Now that the men and women behind our favorite TV shows are no longer just a name in the credits, we’ve all wondered what it’s actually like to be the J.J. Abrams, Joss Whedon or Ronald D. Moore, working to get your show on the air and then to get an episode out week after week after week. Director Des Doyle spent four years talking to the aforementioned showrunners and more than a dozen others to give us a peek into the world of TV-making magic—and mayhem. A job that was best described in the film as “painting a picture, writing a novel and doing your taxes at the same time” comes across as both a dream and an all-consuming task. It’s a fascinating documentary full of wisdom and humor from the men and women that have helped bring about a renaissance on the small screen, thanks to an apparently deep river of blood, sweat and tears. —Josh Jackson
While sometimes feeling like a National Park infomercial, Wild holds enough interest to follow along with Cheryl Strayed’s (played by Reese Witherspoon) real life, 2,000-mile trek along the Pacific Crest Trail. Of course, if the story were only about the hike everyone would have written a national bestseller like Strayed. But it’s her backstory of an abusive father, a terminally ill mother, and multiple downfalls through drug abuse and promiscuity that gives us hope that she can succeed. It’s a film tailor made for Witherspoon with her cute, overly optimistic attitude and ill-prepared outfitting at the beginning of a trail that has deterred many who have attempted it.
11. 61 Bullets
When U.S. senator Huey Long was assassinated in 1935, he was one of the most polarizing politicians in America. But next to the killing’s strange circumstances and questionable techniques of investigation, it makes the death of President John F. Kennedy and of his accused killer Lee Harvey Oswald look like the simplest of homicides. Directors David Modigliani and Louisiana Kreutz create a compelling argument to, at the very least, rewrite the official history of what happened the night Dr. Carl Weiss, while heading home from a house call, was shot 61 times by bodyguards at point-blank range after he supposedly shot Senator Long. “The winners write history,” says one of the interviewed subjects in the film.
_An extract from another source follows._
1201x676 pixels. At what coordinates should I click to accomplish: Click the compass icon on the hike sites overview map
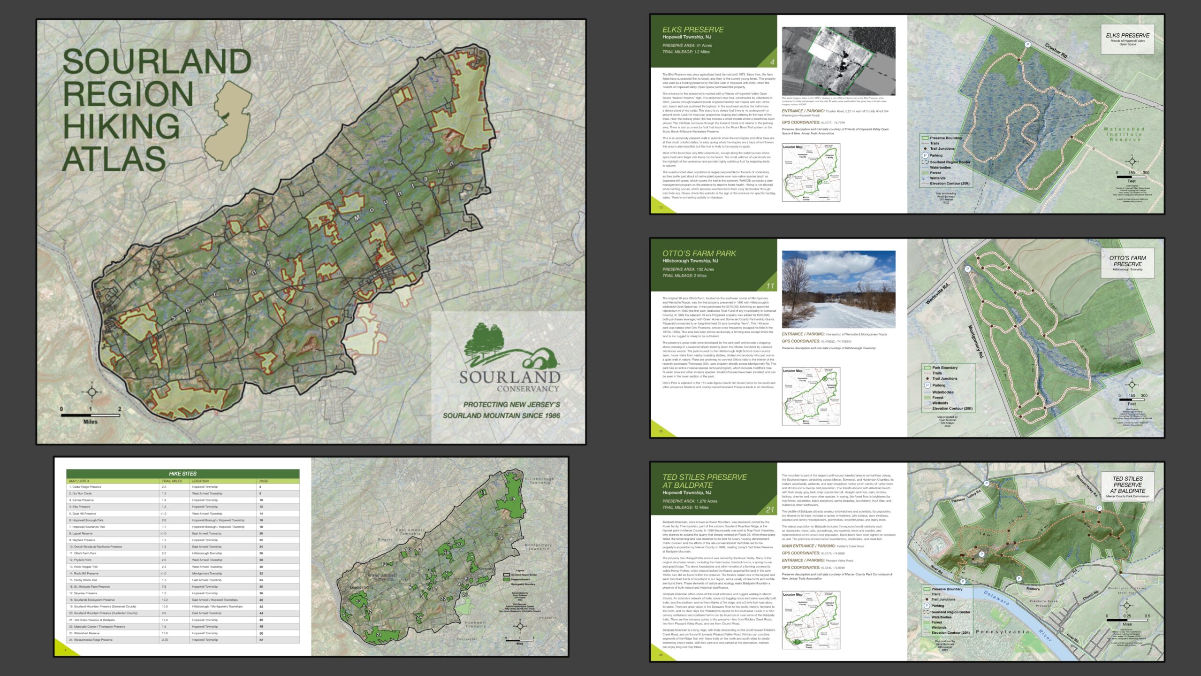520,627
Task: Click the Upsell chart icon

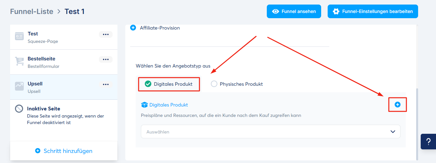Action: pyautogui.click(x=19, y=86)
For professional boxer Heather “The Heat” Hardy, life’s blows are tougher outside of the ring as shown in Natasha Verma’s debut film. From a childhood assault to weathering Hurricane Sandy, Hardy—a single mother—struggles to make it in what really is “a man’s world.” The filmmaker shows an eye for the heart as we witness Hardy’s emotional ups and downs while her trainer/boyfriend pushes her in the pursuit of greatness. With every step comes another goal, as when Hardy strives for the attention of boxing promoter Lou Di Bella. Hardy is an impressive first effort for the 20-year-old Verma.